**What is being asked**. Under this line are the records; write out word for word the part that begins at the line containing "1993年12月 (17, 2053)" and ends at the line containing "2012年7月 (15, 1178)", and no more.

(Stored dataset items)
--------
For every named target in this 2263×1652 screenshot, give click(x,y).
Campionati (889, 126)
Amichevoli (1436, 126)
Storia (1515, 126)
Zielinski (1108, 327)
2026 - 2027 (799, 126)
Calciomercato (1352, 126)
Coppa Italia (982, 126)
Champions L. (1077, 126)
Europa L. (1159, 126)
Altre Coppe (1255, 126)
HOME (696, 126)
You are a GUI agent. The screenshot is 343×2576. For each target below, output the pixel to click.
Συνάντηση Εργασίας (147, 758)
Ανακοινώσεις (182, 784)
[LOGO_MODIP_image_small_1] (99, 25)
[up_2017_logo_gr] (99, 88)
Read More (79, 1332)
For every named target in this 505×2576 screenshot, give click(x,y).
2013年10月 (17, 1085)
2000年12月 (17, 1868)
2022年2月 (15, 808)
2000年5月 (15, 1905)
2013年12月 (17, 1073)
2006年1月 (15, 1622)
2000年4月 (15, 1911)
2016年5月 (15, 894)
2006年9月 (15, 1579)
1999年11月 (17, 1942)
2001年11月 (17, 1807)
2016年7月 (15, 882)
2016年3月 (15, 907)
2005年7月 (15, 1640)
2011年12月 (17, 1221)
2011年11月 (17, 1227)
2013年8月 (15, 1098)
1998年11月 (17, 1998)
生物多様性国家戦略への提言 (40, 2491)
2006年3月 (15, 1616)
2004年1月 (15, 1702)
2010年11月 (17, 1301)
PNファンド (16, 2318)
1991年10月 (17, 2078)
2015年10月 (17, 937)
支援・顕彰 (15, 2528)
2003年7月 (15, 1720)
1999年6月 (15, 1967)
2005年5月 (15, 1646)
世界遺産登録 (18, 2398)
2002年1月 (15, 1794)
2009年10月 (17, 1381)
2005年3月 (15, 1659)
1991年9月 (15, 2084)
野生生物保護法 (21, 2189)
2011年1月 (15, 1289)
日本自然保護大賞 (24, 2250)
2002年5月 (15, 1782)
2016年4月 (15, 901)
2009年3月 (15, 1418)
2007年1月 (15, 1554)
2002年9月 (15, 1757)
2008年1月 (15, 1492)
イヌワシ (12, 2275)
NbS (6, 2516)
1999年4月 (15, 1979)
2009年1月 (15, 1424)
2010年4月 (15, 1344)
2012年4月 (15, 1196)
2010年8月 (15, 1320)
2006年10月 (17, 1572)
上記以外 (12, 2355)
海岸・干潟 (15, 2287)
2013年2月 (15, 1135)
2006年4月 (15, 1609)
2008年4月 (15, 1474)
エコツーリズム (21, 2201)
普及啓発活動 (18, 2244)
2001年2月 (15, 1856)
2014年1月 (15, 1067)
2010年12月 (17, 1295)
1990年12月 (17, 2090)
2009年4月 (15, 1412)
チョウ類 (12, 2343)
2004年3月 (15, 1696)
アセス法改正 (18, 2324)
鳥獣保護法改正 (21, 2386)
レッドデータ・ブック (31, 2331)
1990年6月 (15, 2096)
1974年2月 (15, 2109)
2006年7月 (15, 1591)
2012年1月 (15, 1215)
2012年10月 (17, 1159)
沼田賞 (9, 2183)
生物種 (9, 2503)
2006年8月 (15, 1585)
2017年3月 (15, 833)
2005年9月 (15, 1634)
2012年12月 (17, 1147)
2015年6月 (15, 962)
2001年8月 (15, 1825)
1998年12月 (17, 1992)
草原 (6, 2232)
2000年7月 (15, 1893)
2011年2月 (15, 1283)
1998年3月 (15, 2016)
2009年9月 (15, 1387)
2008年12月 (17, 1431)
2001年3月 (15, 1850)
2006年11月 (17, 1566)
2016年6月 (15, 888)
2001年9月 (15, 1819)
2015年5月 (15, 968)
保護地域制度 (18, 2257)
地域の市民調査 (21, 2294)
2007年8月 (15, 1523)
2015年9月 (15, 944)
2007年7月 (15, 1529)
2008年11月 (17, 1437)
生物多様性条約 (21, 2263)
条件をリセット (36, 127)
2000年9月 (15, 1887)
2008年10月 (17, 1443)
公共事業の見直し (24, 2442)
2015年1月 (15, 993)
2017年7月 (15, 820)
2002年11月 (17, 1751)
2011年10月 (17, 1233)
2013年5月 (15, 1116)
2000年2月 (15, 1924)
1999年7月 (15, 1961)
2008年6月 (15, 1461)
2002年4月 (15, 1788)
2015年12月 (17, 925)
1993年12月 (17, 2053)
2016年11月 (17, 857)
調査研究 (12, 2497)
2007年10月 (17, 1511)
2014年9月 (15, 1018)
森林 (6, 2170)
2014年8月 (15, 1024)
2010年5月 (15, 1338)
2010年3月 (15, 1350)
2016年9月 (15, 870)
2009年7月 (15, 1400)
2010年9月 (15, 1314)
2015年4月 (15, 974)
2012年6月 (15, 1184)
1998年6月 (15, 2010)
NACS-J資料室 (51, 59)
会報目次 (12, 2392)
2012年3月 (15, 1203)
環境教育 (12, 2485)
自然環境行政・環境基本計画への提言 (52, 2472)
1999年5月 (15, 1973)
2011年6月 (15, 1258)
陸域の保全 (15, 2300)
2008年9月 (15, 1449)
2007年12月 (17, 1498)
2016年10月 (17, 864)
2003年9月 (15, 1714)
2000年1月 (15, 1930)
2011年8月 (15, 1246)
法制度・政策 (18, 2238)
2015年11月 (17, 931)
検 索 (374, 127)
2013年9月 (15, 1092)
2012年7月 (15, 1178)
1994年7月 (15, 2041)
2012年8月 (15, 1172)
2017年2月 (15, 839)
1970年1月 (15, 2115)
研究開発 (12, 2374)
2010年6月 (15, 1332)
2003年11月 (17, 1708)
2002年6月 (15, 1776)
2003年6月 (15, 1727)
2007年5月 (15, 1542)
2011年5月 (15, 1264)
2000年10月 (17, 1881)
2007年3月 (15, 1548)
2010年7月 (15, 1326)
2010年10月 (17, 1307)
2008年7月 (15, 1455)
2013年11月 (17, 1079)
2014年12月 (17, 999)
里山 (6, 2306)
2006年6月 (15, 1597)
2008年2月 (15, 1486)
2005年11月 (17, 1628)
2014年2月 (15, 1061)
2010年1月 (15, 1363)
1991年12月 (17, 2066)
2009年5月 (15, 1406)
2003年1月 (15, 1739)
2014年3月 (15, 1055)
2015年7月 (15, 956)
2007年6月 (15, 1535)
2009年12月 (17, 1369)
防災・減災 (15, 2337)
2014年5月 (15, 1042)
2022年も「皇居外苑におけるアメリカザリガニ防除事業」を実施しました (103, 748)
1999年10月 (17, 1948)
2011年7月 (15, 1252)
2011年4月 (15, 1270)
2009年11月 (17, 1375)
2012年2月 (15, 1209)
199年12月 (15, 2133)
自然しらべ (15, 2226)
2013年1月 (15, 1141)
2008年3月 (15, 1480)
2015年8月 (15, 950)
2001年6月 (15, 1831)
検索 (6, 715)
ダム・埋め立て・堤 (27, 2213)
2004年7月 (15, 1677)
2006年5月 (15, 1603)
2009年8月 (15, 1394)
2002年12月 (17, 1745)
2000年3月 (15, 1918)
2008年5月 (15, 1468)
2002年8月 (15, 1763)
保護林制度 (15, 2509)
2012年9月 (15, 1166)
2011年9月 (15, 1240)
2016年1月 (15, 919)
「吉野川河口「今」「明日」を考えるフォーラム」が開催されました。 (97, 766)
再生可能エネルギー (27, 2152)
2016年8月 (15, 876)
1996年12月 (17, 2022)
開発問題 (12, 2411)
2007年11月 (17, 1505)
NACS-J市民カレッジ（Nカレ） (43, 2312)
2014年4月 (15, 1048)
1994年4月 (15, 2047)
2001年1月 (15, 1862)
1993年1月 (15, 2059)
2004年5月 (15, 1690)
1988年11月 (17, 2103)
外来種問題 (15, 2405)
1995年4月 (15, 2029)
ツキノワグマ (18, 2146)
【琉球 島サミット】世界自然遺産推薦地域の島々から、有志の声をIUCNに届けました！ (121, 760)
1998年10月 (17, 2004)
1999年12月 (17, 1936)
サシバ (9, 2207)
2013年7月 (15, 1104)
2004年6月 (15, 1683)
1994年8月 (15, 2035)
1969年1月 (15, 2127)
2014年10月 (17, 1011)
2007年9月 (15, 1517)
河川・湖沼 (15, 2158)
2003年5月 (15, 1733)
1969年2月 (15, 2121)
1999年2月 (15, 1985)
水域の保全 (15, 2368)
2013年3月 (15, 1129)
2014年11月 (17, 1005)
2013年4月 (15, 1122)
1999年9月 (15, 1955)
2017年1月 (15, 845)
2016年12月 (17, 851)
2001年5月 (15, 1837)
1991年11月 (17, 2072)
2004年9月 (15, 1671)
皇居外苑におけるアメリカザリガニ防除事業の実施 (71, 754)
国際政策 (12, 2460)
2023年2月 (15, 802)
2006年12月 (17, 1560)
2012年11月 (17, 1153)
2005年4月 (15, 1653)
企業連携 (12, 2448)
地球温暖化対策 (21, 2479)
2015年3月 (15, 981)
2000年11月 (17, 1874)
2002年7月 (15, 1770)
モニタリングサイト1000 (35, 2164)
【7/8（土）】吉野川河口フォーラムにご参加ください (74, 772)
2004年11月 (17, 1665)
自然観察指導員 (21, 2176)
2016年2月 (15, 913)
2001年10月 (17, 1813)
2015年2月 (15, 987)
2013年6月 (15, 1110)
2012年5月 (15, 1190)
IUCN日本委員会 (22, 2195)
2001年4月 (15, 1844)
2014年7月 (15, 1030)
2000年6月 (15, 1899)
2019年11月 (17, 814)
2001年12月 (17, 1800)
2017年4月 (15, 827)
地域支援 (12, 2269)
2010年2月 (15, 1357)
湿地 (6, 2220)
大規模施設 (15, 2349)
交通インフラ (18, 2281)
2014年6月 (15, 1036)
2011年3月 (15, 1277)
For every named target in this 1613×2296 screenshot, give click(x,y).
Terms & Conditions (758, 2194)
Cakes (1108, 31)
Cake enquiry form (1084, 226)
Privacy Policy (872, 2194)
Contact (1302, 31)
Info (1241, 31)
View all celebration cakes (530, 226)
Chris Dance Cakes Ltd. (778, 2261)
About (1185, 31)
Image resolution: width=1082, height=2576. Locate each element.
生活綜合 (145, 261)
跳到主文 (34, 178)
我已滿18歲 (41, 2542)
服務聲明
--------
**Answer to this task**.
1993年12月 (17, 2053)
2016年11月 (17, 857)
調査研究 (12, 2497)
2007年10月 (17, 1511)
2014年9月 (15, 1018)
森林 (6, 2170)
2014年8月 (15, 1024)
2010年5月 (15, 1338)
2010年3月 (15, 1350)
2016年9月 (15, 870)
2009年7月 (15, 1400)
2010年9月 (15, 1314)
2015年4月 (15, 974)
2012年6月 (15, 1184)
1998年6月 (15, 2010)
NACS-J資料室 (51, 59)
会報目次 (12, 2392)
2012年3月 (15, 1203)
環境教育 (12, 2485)
自然環境行政・環境基本計画への提言 (52, 2472)
1999年5月 (15, 1973)
2011年6月 (15, 1258)
陸域の保全 (15, 2300)
2008年9月 (15, 1449)
2007年12月 (17, 1498)
2016年10月 (17, 864)
2003年9月 (15, 1714)
2000年1月 (15, 1930)
2011年8月 (15, 1246)
法制度・政策 (18, 2238)
2015年11月 (17, 931)
検 索 (374, 127)
2013年9月 (15, 1092)
2012年7月 (15, 1178)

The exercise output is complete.